Parasita, mas não o filme.

Parasita, mas não o filme.

Por Cintia Leticia Bettio

 

Há duas semanas, o Ministro da Economia, ao defender a reforma administrativa para resolver a situação de Estados que gastam mais do que arrecadam, comparou os funcionários públicos a parasitas.
Meu pai aposentou-se como funcionário da CEEE. Até hoje tem gente que liga para ele quando falta luz (cidade pequena). Meu pai subiu muito poste, lidou com eletricidade um bom período de sua vida. Lembro de festas de Natal, Ano Novo, aniversários, onde no meio das comemorações em noites de tempestade, ele era chamado para resolver a falta de luz, pois estava de plantão. Nós ficávamos com o coração na mão pelo trabalho perigoso, e frustrados com sua ausência.

Minha mãe é funcionária pública da Prefeitura Municipal cedida para o Estado há mais de trinta anos. Qualquer funcionário público estadual lotado em Nova Prata passou pelas suas mãos competentes lá na agência do IPERGS. Acredito que quem por ali passou percebeu o sucateamento e a precariedade dos instrumentos com os quais minha mãe trabalha. E eu sei o quanto ela se dedica para ajudar, para solucionar problemas. Observação: as pessoas ligam para a nossa casa fora do horário de expediente, pedindo atendimento.
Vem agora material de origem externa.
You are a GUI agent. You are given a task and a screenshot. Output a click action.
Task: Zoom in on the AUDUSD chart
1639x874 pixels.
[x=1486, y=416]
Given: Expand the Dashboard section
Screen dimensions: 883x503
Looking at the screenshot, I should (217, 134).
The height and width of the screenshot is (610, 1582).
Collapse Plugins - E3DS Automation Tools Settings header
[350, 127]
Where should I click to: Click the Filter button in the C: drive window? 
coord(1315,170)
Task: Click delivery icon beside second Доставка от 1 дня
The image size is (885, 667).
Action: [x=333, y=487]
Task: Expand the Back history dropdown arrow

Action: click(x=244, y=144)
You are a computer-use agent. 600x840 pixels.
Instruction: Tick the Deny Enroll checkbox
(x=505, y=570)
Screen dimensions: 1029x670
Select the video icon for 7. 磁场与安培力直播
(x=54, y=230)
Minha irmã é funcionária pública municipal, lotada em uma escola. Sei do amor que ela tem pelas crianças com as quais trabalha. Tenho várias amigas e parentes funcionários públicos, professores principalmente.

Esses são os parasitas do Ministro da Economia, que incham o Estado. É para esses funcionários que será feita a reforma administrativa. Ou você tem alguma ilusão de que esta reforma vai atingir quem realmente lesa a Pátria?

O banqueiro, avalizado pelo seu chefe, entende que precisa enxugar o Estado. E é apoiado por uma parte da população que comprou a ideia de que o servidor público é o problema: “não fazem nada e ganham muito bem”. Muitas dessas críticas vindas de quem, pelo menos uma vez na vida, encarou um concurso público.

Parece que o projeto de sucateamento da máquina pública, com o discurso de falta de verbas, de orçamento reduzido, e posterior ataque aos servidores como culpados está atingindo seus objetivos. Engraçado é que essa parte da população que defende o governo está defendendo, em seu lastro, o estado mínimo. Pois bem, em um estado mínimo, como o adotado pelos Estados Unidos, você não pode contar com uma rede de atendimento público como o SUS, por exemplo. Fique doente lá para saber a fortuna que você vai pagar. A maioria dos países da Europa também não tem um projeto de saúde pública. Você paga, e paga bem caro, para ter qualquer tipo de assistência. Agora imagina um País do tamanho e com a desigualdade econômica e social como o Brasil adotando o modelo do estado mínimo. Serviços que hoje são precários, seriam inexistentes. Já tem gente demais morrendo pelo descaso nesse nosso país rachado, segregado.

Post Scriptum: Eu fiz faculdade particular (bem cara por sinal) e não sou servidora pública. Ah, tenho plano de saúde do Estado, o IPE, do qual eu não tenho nenhuma reclamação.
Se você concorda com a opinião do banqueiro, tudo bem. Só não use mais serviços públicos. Use somente hospitais particulares, pague planos de saúde, escolas e faculdades particulares. Não dá para defender uma coisa e outra. Uma hora você cai do muro.

 

Publicado originalmente no Jornal Correio Livre – Edição 1.708 de 20/02/2020

 

Cintia Leticia Bettio é advogada e compõe a equipe da SMH Advogados.